What I was sharing, of course, was the fact that the attendees were on the precipice of "re-inventing" their businesses. The audience didn't want to learn that. The audience wanted to learn that they could keep doing what they loved doing.

I finished my presentation ... tepid applause. A paper professional immediately pulled me aside and told me he couldn't let my message ever get to his clients because my message would, and I quote, "take food off of his dinner table".

That's when the next speaker took the stage ... a person representing survey results from a print-centric agency. The speaker immediately attacked my presentation. He pointed to me in the distance, from the stage ... "He's quoting tests. Tests have all sorts of error and variability associated with them. I'm about to share facts with you. Yes, facts! We surveyed actual customers, and we know the truth." The audience bubbled with enthusiasm, as the speaker shared the results of a survey with a few hundred respondents ... a survey that was clearly designed to communicate the intangible value of print.

At the end of the presentation, the audience vigorously applauded. They were happy!

I realized I had been "set up". My presentation was there to communicate a point of view (the truth), but was then followed by an hour-long message that the conference organizer wanted the audience to hear. Within an hour, the audience perspective was reinforced. #printisback. All based on a survey of three hundred individuals. Positive vibes. Three hundred individuals were valued more than the millions of customers I'd analyzed via mail/holdout tests.

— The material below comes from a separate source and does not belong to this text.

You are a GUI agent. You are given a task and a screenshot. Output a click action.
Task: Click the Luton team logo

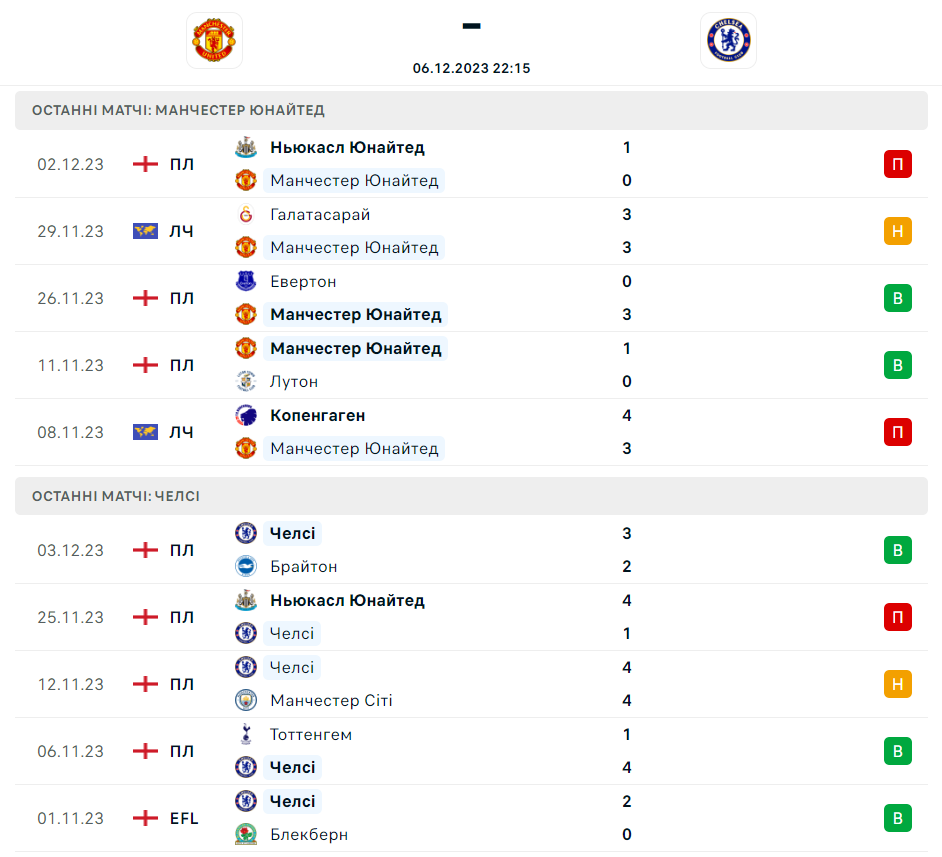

I analyzed a mail/holdout test for a client, a test showing that the catalog was wildly unprofitable. Their agency pushed back, suggesting that profitability wasn't the right metric, that I should be looking at the fact that engagement was significantly boosted (it was - website traffic increased nicely).

It's October 2025. Business owners and Executives cannot run businesses off of vibes and print engagement. Social engagement? Yeah, have at it, costs are minimal. Print is held to a different standard due to the prohibitive costs associated with print.

Execute mail/holdout tests. Learn. Adapt.